What to do
Only the lines below from the one containing "Task: Check the" through the one containing "Task: Open マウスとタッチパッド settings" belong in the answer, repeated exactly and without pictures.

Dataset excerpts

++++++++++

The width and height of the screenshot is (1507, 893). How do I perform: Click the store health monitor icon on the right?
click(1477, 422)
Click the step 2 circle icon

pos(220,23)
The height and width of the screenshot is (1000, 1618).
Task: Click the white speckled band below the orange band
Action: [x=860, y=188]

++++++++++

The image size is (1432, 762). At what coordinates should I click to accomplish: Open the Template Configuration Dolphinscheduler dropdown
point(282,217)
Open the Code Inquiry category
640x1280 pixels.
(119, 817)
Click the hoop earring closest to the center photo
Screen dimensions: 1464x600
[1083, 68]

++++++++++

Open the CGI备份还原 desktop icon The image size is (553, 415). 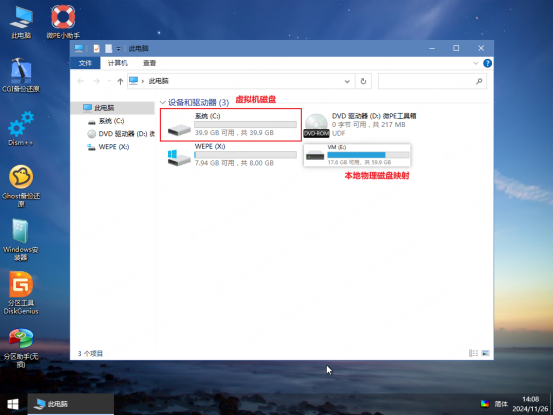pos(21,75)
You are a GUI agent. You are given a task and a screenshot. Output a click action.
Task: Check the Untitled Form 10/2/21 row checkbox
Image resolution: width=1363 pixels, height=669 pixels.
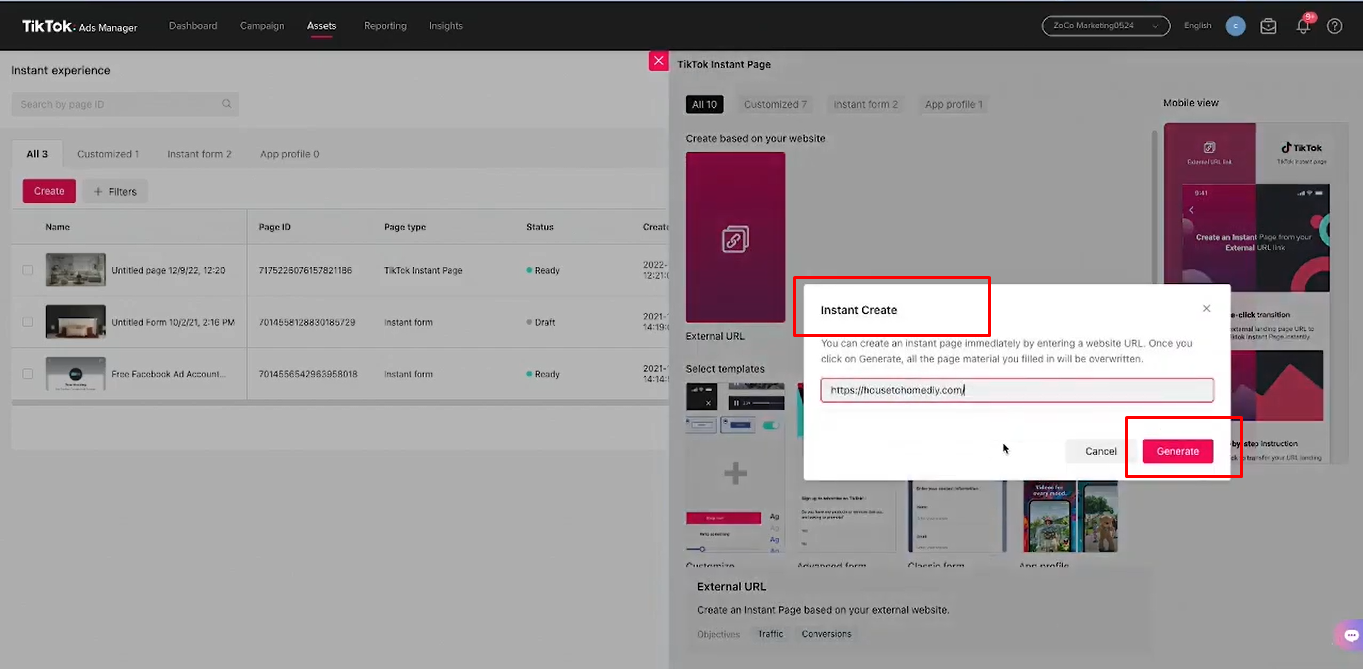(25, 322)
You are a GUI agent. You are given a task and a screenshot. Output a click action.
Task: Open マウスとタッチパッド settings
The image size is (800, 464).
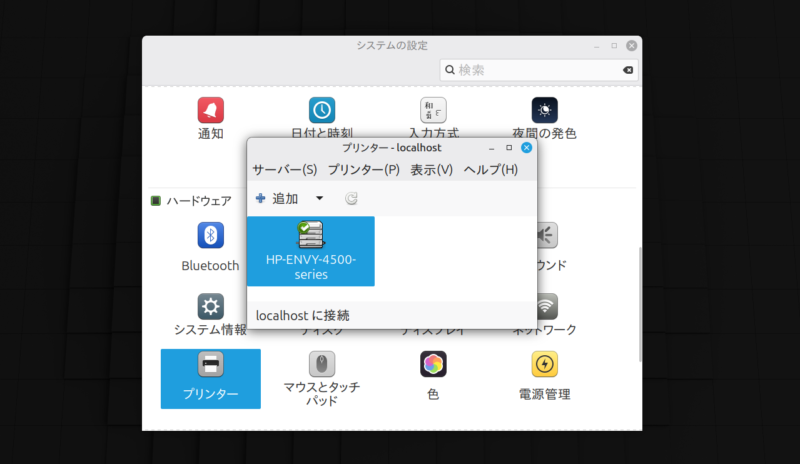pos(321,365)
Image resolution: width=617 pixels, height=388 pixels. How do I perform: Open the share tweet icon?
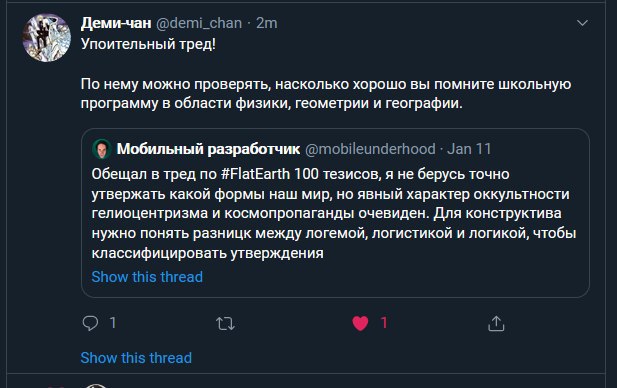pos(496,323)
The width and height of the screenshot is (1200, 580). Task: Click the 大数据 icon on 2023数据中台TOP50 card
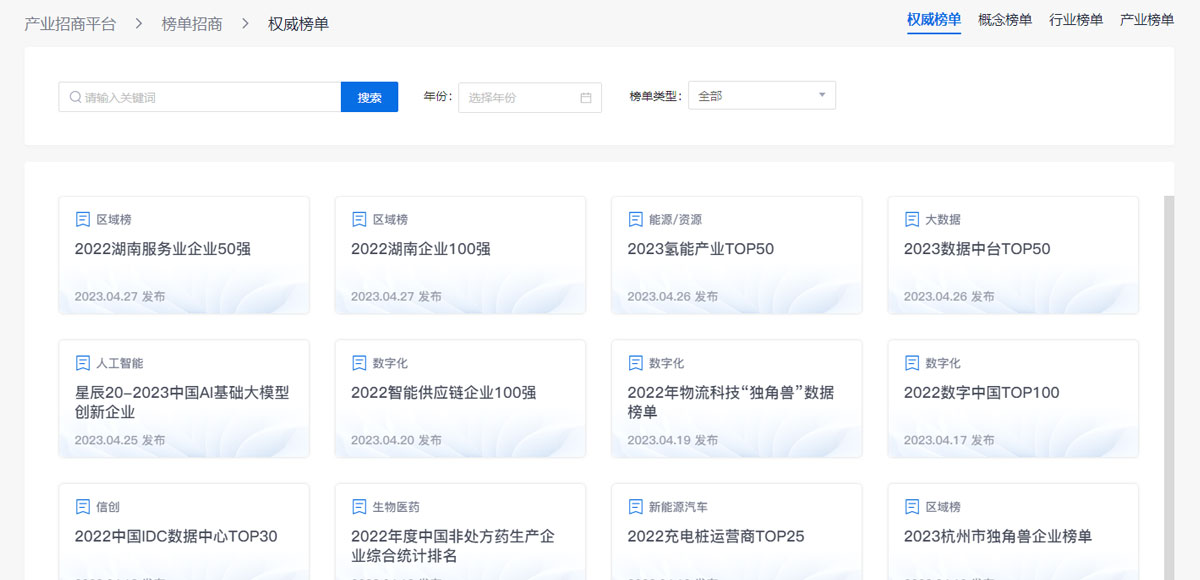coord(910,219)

++++++++++

Answer area
Task: Check the Untitled Form 10/2/21 row checkbox
Image resolution: width=1363 pixels, height=669 pixels.
(25, 322)
You are a GUI agent. You are given a task and a screenshot. Output a click action.
Task: Open マウスとタッチパッド settings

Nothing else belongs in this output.